FDA Proposed Rule To Reduce Port Shopping In an effort to protect the beleaguered American food supply, the U.S. Food and Drug Administration (FDA) just now issued a proposed rule designed to reduce “port shopping,” a practice which places imported food safety at risk. “This system will make it more difficult for food importers to evade import controls after being denied admission into the United States,” said Randall Lutter, Ph.D., deputy commissioner for policy. “It will complement our ongoing efforts to monitor food imports.”
Today, when the FDA refuses to admit a tainted food into the United States, that food must be exported or destroyed; however, some attempt to return the refused food back into the United States—in the same condition as when it was refused—by shipping the rejected items to another U.S. port. The regulation would require shipping containers of food barred from entry, as well as any accompanying documents, be labeled as refused, making it easier for the FDA to better identify previously-refused food.
New Rule Implements A Provision
This new proposed rule implements a provision of the Public Health Security and Bioterrorism Preparedness and Response Act of 2002, which provided the FDA with new authority to protect the nation’s food supply. Also, under the rule, all owners or consignees of refused food would be required to affix a label to the shipping container that reads: “UNITED STATES: REFUSED ENTRY” in clear and conspicuous print. Likewise, a label must be affixed to all documents accompanying the food including invoices, bills of lading, and electronic documents. The FDA is accepting comment on the proposed regulation for 75 days following its publication in the Federal Register.

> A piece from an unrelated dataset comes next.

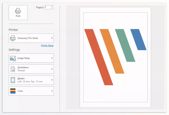This screenshot has width=169, height=115.
Task: Open the Image Setup dropdown arrow
Action: click(52, 58)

Americans have been plagued with a number of food-borne outbreaks. Of greatest note was the recent and massive Mexican pepper outbreak that sickened over 1400 people who consumed fresh imported jalapeno and serrano peppers from Mexico. This outbreak of salmonella Saintpaul was the largest food borne illness outbreak in a decade. Although the FDA did not ban Mexican jalapenos and serrano pepper imports, it increased testing at border checkpoints and restricted pepper imports from 12 Mexican firms because of salmonella. Future shipments from those 12 firms must test free of Salmonella before the FDA will release them for sale. Meanwhile, an Associated Press analysis of FDA records revealed peppers and chilies were consistently the top Mexican crop rejected by border inspectors this last year, which begs the question as to why it took this year’s massive Salmonella outbreak for the FDA to improve its screening of companies known for shipping dirty chilies? In general, the federal government inspects less than one percent of foreign food entering the U.S.; 84 percent of all fresh peppers eaten in the U.S. originate from Mexico.
Initially, tomatoes were blamed in that outbreak, costing tomato growers millions in lost sales. Most experts believe that if better record keeping was in place, tomatoes might not have been mistakenly blamed in the salmonella Saintpaul outbreak.